The technical root cause of this vulnerability lies in the kernel's network scheduler implementation where TCA_STAB parameters are not properly restricted to root qdiscs. According to the kernel's design, most qdiscs rely on qdisc_pkt_len(skb) to maintain consistent packet backlog tracking between enqueue and dequeue operations. However, when TCA_STAB is applied at non-root levels, the kernel's existing data structures and memory management assumptions break down, resulting in invalid memory access patterns. The crash occurs in the sfq_dequeue function where a null pointer dereference happens at instruction 2a in the assembly code, specifically when attempting to read from memory address zero. This represents a classic null pointer dereference vulnerability that can be exploited to cause a kernel oops and system crash, as demonstrated by the kernel log showing the exact faulting instruction and memory access violation.
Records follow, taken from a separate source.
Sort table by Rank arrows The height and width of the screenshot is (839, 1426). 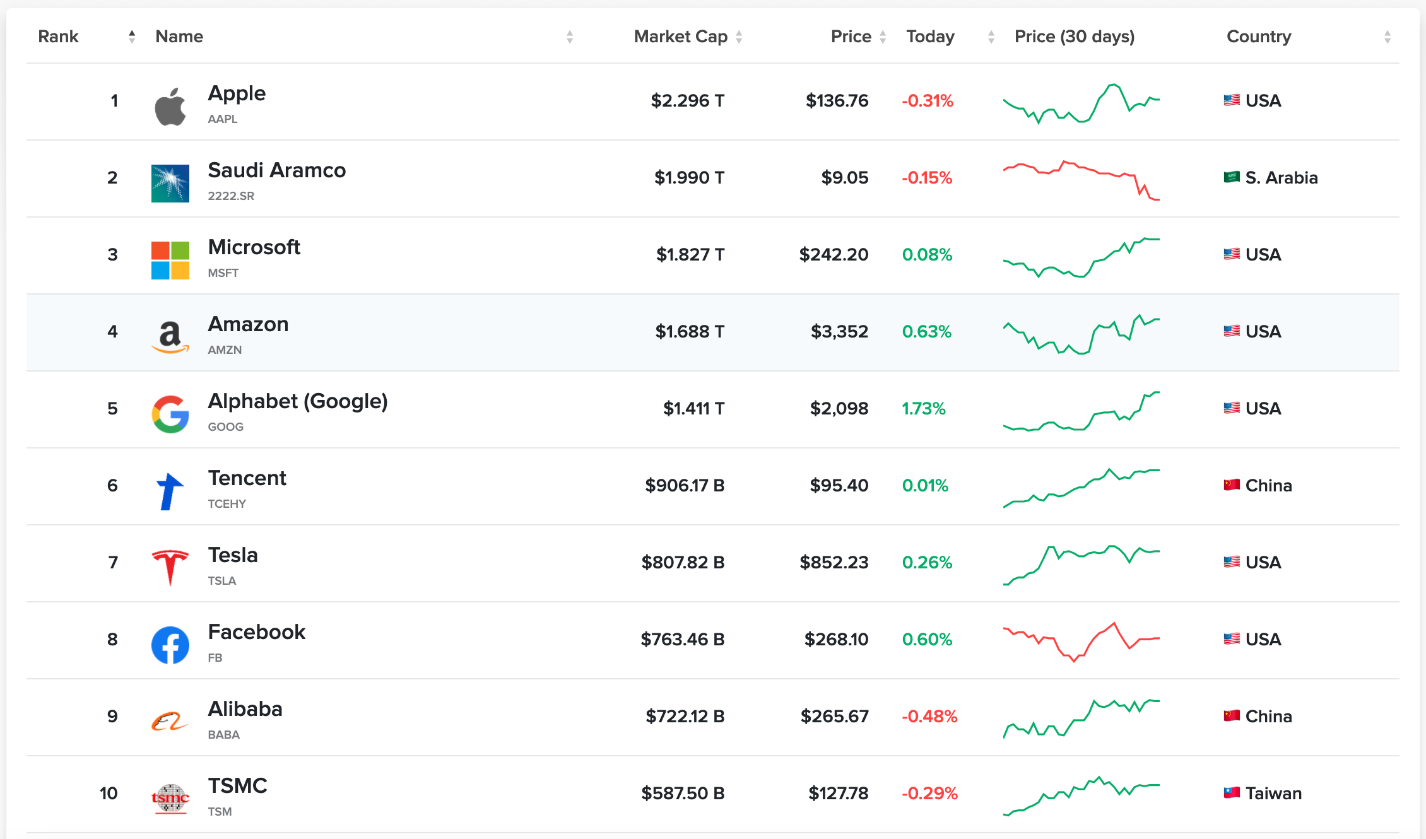click(x=132, y=37)
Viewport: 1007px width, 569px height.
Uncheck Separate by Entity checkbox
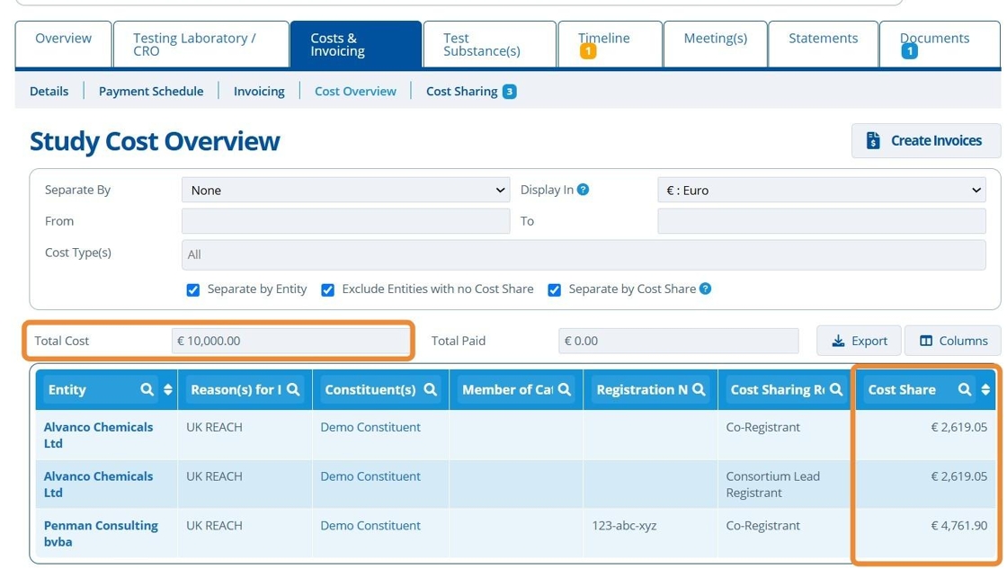pyautogui.click(x=192, y=289)
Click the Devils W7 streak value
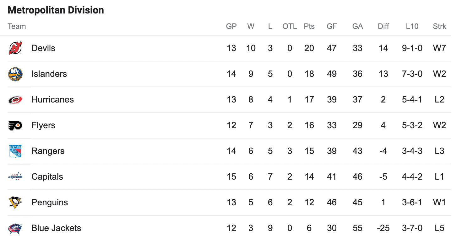This screenshot has width=456, height=242. (x=439, y=48)
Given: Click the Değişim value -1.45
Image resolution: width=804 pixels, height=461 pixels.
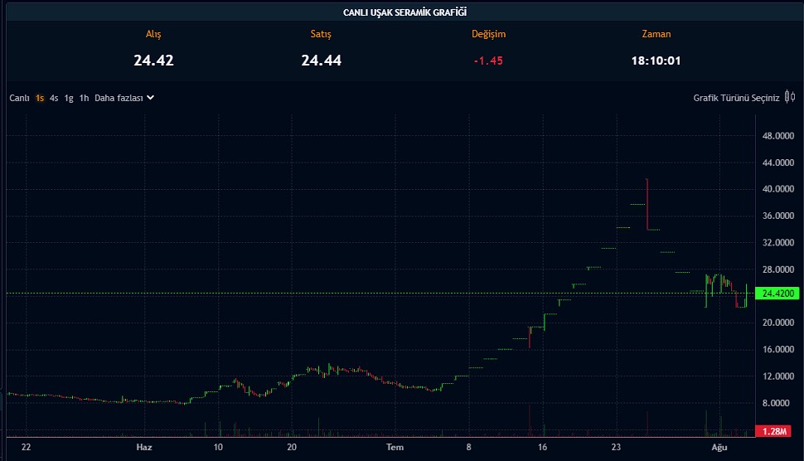Looking at the screenshot, I should [x=488, y=61].
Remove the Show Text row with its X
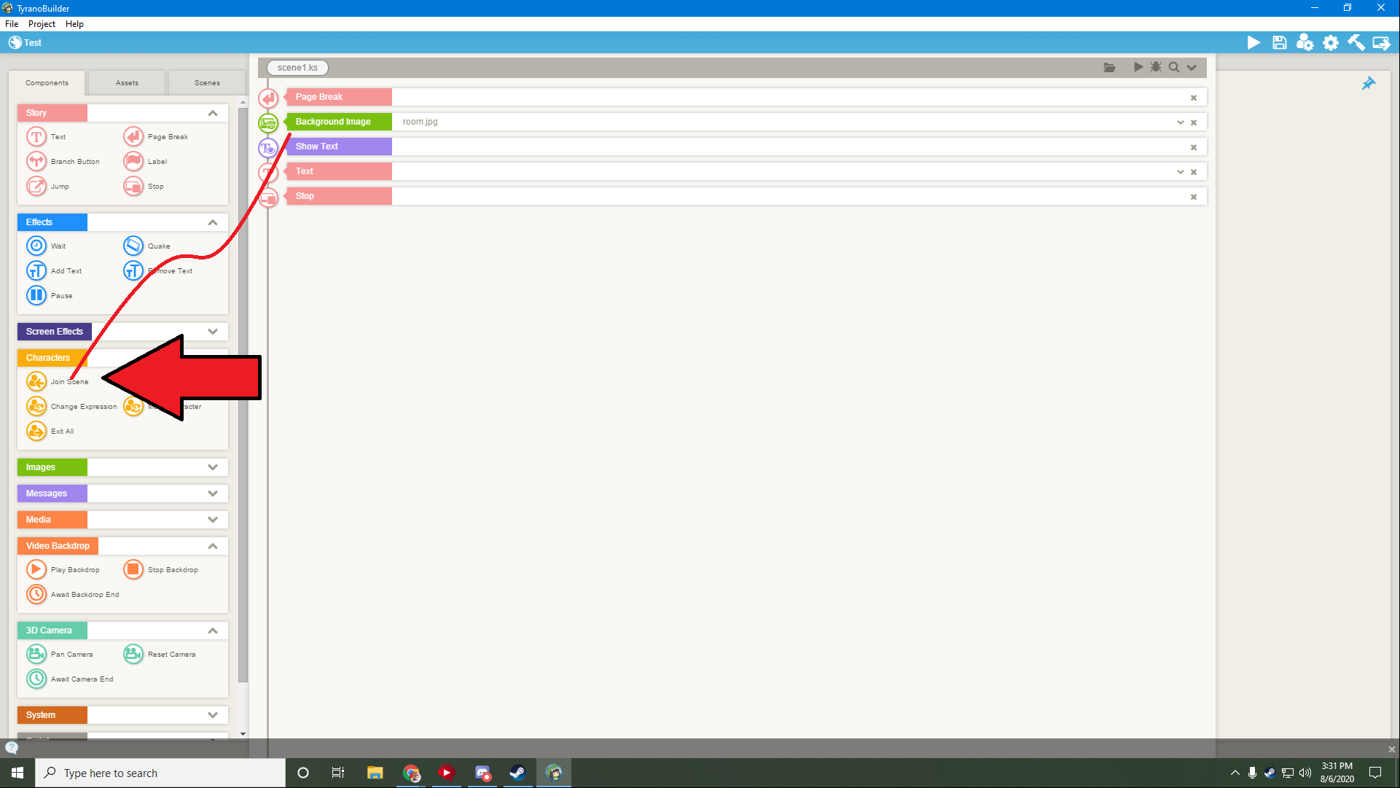This screenshot has height=788, width=1400. click(x=1193, y=147)
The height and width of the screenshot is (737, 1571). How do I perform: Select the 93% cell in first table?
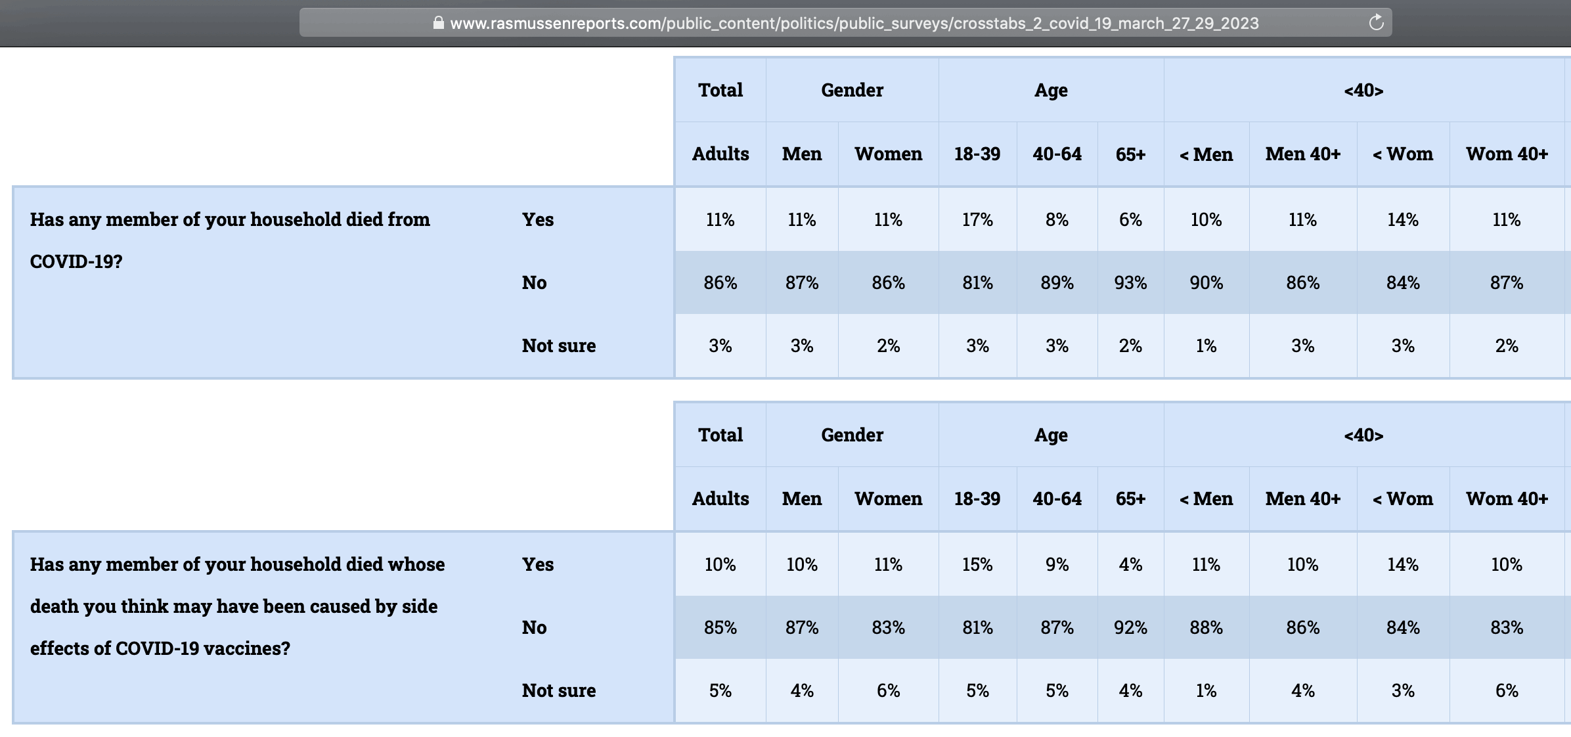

The operational impact of this vulnerability is severe as it allows for arbitrary system crashes through carefully crafted network traffic configurations. Attackers can leverage this flaw to perform denial-of-service attacks against systems running affected Linux kernels, potentially causing complete system instability. The vulnerability is particularly concerning in environments where network traffic shaping is extensively used, such as in data centers, network infrastructure devices, or any system that employs complex qdisc configurations. From an ATT&CK perspective, this vulnerability maps to T1499.004 (Endpoint Denial of Service) and T1595.001 (Network Denial of Service), as it enables adversaries to disrupt network services and system availability. The flaw also aligns with CWE-476 (NULL Pointer Dereference) and CWE-121 (Stack-based Buffer Overflow) in the Common Weakness Enumeration catalog, highlighting the fundamental nature of the memory management error.
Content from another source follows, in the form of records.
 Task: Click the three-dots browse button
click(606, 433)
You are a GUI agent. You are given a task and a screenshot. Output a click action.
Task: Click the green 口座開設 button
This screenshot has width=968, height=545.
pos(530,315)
Mitigation strategies for this vulnerability include immediate kernel updates to versions that have patched the issue by restricting TCA_STAB parameters to root qdiscs only, preventing their application at arbitrary qdisc levels. System administrators should also implement network traffic monitoring to detect unusual qdisc configurations and apply defensive measures such as restricting network configuration capabilities for untrusted users or processes. The patch ensures that TCA_STAB is only accepted when applied to root qdiscs, eliminating the need for per-qdisc storage and maintaining kernel stability. Organizations should prioritize patching systems running affected kernel versions and consider implementing network access controls to limit exposure to malicious qdisc configurations. Additionally, regular security audits of network configurations and qdisc parameter usage can help identify and remediate potential instances of this vulnerability before exploitation occurs.